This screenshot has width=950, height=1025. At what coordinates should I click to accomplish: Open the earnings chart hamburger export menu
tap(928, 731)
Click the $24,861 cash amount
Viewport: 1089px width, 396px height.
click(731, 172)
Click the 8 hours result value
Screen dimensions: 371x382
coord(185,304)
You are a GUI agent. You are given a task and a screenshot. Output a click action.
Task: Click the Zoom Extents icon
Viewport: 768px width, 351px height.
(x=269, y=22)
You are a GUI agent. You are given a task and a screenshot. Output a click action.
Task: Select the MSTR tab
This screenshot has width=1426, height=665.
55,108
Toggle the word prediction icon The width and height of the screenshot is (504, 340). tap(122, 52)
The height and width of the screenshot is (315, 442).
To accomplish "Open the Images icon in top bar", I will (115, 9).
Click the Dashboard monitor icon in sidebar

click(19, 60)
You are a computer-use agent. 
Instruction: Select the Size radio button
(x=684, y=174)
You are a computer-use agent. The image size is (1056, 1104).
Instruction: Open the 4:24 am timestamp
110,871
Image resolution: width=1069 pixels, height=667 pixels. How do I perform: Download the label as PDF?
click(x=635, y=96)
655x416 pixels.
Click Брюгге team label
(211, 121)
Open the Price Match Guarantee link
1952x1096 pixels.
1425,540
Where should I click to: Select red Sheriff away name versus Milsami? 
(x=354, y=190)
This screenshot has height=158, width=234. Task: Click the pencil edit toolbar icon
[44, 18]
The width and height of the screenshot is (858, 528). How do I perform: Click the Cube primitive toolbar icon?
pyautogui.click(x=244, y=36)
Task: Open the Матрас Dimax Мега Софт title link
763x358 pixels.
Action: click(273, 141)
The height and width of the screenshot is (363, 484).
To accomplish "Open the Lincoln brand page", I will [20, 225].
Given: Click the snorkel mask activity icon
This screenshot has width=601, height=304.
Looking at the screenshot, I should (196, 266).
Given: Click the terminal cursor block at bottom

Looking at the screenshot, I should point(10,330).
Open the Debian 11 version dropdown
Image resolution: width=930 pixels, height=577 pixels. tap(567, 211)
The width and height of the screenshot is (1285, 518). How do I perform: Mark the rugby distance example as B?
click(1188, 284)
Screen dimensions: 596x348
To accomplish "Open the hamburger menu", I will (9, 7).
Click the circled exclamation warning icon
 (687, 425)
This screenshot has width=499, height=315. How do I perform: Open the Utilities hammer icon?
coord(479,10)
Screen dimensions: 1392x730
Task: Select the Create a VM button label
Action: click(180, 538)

* * * * * * *

* [About this task]: Output the complete data verbatim.

* [Solution for this exercise]:
This screenshot has width=950, height=1025. At what coordinates should I click to accomplish: Open the earnings chart hamburger export menu
tap(928, 731)
Click the $24,861 cash amount
Viewport: 1089px width, 396px height.
click(731, 172)
Click the 8 hours result value
Screen dimensions: 371x382
coord(185,304)
You are a GUI agent. You are given a task and a screenshot. Output a click action.
Task: Click the Zoom Extents icon
Viewport: 768px width, 351px height.
(x=269, y=22)
You are a GUI agent. You are given a task and a screenshot. Output a click action.
Task: Select the MSTR tab
This screenshot has width=1426, height=665.
55,108
Toggle the word prediction icon The width and height of the screenshot is (504, 340). tap(122, 52)
The height and width of the screenshot is (315, 442).
To accomplish "Open the Images icon in top bar", I will (115, 9).
Click the Dashboard monitor icon in sidebar

click(19, 60)
You are a computer-use agent. 
Instruction: Select the Size radio button
(x=684, y=174)
You are a computer-use agent. The image size is (1056, 1104).
Instruction: Open the 4:24 am timestamp
110,871
Image resolution: width=1069 pixels, height=667 pixels. How do I perform: Download the label as PDF?
click(x=635, y=96)
655x416 pixels.
Click Брюгге team label
(211, 121)
Open the Price Match Guarantee link
1952x1096 pixels.
1425,540
Where should I click to: Select red Sheriff away name versus Milsami? 
(x=354, y=190)
This screenshot has height=158, width=234. Task: Click the pencil edit toolbar icon
[44, 18]
The width and height of the screenshot is (858, 528). How do I perform: Click the Cube primitive toolbar icon?
pyautogui.click(x=244, y=36)
Task: Open the Матрас Dimax Мега Софт title link
763x358 pixels.
Action: click(273, 141)
The height and width of the screenshot is (363, 484).
To accomplish "Open the Lincoln brand page", I will [20, 225].
Given: Click the snorkel mask activity icon
This screenshot has width=601, height=304.
Looking at the screenshot, I should (196, 266).
Given: Click the terminal cursor block at bottom

Looking at the screenshot, I should point(10,330).
Open the Debian 11 version dropdown
Image resolution: width=930 pixels, height=577 pixels. tap(567, 211)
The width and height of the screenshot is (1285, 518). How do I perform: Mark the rugby distance example as B?
click(1188, 284)
Screen dimensions: 596x348
To accomplish "Open the hamburger menu", I will (9, 7).
Click the circled exclamation warning icon
 (687, 425)
This screenshot has width=499, height=315. How do I perform: Open the Utilities hammer icon?
coord(479,10)
Screen dimensions: 1392x730
Task: Select the Create a VM button label
Action: click(180, 538)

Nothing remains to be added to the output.